Warum der 21. Juni einer der schönsten Tage des Jahres ist
Es steht immer noch im Schrank und hat alle Umzüge, Lebensstationen, Berufswechsel, Höhen und Tiefen überlebt. Man sieht ihm das Alter durchaus an – und ist mitunter auch froh, dass sich im Bereich digitaler Grafikprogramme doch einiges getan hat seit 1996. Und doch ist das Programmheft der Fête de la Musique 1996 ein bemerkenswertes Dokument für mich und ein Stück Zeitgeschichte, an dem ich das unfassbare Glück hatte, mitwerkeln zu dürfen.
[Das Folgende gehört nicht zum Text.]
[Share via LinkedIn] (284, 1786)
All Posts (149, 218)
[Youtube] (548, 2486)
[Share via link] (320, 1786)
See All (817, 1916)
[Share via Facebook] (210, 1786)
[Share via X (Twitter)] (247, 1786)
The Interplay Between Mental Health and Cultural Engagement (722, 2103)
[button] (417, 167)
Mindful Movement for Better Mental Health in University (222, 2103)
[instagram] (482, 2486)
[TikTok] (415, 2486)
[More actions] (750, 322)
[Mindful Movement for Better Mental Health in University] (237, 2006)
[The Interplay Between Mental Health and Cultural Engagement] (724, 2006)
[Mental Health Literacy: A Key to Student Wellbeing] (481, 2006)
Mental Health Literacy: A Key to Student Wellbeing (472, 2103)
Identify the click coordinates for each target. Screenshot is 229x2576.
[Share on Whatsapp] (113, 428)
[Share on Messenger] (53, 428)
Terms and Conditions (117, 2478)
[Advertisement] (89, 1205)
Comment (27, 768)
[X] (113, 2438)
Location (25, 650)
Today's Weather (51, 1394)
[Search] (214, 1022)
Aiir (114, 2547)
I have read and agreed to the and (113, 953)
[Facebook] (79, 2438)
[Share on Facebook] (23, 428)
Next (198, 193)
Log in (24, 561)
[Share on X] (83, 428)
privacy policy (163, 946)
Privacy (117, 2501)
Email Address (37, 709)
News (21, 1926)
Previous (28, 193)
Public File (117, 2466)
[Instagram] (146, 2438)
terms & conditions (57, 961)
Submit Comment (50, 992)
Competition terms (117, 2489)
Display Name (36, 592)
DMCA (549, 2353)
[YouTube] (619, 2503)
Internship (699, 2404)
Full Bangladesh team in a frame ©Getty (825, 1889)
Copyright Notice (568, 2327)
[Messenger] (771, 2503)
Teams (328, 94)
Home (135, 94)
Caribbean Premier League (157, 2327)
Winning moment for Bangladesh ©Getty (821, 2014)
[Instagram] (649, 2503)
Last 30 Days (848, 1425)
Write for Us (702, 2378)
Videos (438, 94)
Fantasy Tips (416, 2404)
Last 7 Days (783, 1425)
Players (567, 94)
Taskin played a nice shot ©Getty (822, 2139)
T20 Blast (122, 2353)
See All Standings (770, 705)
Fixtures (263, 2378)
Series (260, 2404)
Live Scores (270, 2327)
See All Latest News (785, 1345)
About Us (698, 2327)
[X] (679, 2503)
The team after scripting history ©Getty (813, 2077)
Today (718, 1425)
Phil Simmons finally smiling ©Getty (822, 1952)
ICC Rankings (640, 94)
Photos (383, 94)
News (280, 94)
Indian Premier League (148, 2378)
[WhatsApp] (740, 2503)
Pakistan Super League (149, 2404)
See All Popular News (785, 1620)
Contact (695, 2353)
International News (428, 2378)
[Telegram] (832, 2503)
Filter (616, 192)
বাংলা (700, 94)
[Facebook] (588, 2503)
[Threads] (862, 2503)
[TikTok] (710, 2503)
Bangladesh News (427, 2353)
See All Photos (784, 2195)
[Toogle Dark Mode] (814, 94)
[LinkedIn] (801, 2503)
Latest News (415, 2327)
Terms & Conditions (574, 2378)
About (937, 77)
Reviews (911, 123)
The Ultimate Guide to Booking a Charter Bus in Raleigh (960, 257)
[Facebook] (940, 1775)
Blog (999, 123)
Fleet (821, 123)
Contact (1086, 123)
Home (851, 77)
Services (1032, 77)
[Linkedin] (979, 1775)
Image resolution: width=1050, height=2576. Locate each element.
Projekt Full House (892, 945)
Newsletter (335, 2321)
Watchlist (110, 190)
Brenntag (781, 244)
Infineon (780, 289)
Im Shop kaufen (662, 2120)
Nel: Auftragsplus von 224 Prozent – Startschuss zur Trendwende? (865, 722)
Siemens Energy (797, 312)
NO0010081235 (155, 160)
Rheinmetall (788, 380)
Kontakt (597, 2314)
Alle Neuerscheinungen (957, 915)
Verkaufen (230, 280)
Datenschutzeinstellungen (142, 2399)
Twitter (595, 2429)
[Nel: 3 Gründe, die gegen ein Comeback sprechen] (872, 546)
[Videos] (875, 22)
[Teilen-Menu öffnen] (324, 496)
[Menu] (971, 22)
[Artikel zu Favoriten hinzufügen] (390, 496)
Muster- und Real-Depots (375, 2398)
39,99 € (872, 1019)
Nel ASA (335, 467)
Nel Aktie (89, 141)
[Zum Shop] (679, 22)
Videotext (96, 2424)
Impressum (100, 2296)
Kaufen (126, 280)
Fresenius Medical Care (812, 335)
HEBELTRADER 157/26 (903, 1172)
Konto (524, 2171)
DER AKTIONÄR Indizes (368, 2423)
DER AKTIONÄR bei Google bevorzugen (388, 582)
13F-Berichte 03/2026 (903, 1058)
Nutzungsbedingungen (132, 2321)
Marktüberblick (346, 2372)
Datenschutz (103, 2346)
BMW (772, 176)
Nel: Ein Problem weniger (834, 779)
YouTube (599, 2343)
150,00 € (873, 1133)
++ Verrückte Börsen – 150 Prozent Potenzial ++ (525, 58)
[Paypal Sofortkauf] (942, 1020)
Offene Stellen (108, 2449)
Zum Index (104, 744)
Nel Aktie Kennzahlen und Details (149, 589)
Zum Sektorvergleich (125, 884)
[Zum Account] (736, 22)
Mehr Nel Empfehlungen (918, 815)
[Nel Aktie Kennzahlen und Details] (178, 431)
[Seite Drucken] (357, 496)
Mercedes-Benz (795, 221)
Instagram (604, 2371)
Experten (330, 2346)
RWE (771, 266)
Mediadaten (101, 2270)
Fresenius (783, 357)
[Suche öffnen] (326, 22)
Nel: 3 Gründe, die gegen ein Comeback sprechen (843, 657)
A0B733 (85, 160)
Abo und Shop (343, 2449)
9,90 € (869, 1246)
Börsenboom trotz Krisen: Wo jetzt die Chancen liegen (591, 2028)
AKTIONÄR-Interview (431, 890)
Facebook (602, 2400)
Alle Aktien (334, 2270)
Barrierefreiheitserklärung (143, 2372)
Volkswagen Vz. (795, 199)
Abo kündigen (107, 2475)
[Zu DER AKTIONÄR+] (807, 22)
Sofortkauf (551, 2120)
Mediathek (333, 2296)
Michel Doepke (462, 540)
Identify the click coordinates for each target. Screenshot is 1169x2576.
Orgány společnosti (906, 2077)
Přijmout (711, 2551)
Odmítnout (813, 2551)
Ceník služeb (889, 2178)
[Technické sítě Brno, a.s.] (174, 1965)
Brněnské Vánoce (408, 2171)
Damals war ich Musikjournalist, unter anderem für die Zitty und wurde vom damaligen Musikredakteur Johnny Wächter an Simone Hofmann vermittelt, die neben vielen anderen Veranstaltungen auch ein neues Projekt für Berlin an den Start bringen wollte: die Fête de la Musique. Viel zu groß, viel zu ambitioniert und viel zu spät in allen Planungsvorläufen – aber eine grandiose Idee: Musik aller Genres in allen Straßen, Gassen und Plätzen der Stadt. Bei freiem Eintritt und damit ohne soziale Barriere. Alle arbeiten für dieses Ziel und investieren Zeit, Geld, Liebe, Nerven und musikalische Leidenschaft für einen Tag… an dem es mitunter auch regnen kann im doch nicht ganz so mediterranen Berliner Sommer. So geschehen im Sommer 1996, 1997, 1998, … Aber egal.
Ich habe viele Freundschaften über die Fête de la Musique geschlossen, die bis heute halten. Ich habe meine Frau kennengelernt über diese Veranstaltung und ihr einen Heiratsantrag gemacht. Am 21.6. Ich habe Musik kennengelernt, die ich vorher nicht kannte und ich konnte Musiker:innen nach Berlin einladen, die aus Prag, Budapest, Istanbul, Neapel, Paris oder Athen nach Berlin kamen.
Das alles ist fast 30 Jahre her – und es gibt uns immer noch: Die Fête und all die tollen Menschen, die sich jedes Jahr wieder auf das Abenteuer einlassen. Mittlerweile haben wir über 200 Bühnen und Musikorte in der Stadt und feiern die Fête als ein großes Fest der Alltagsheld:innen und der ehrenamtlich engagierten Menschen, die es mit ihrer Musik, mit ihrer Arbeit, mit ihrer Zeit und ihrem Einsatz ermöglichen, dass viele tausende Menschen in Berlin die Musik an diesem Tag genießen können. Was für eine wunderschöne, gelebte Utopie und was für ein starkes Zeichen dafür, was Menschen alles gemeinsam erreichen können, wenn sie die Plattform und den Raum dafür haben. Vive la Fête!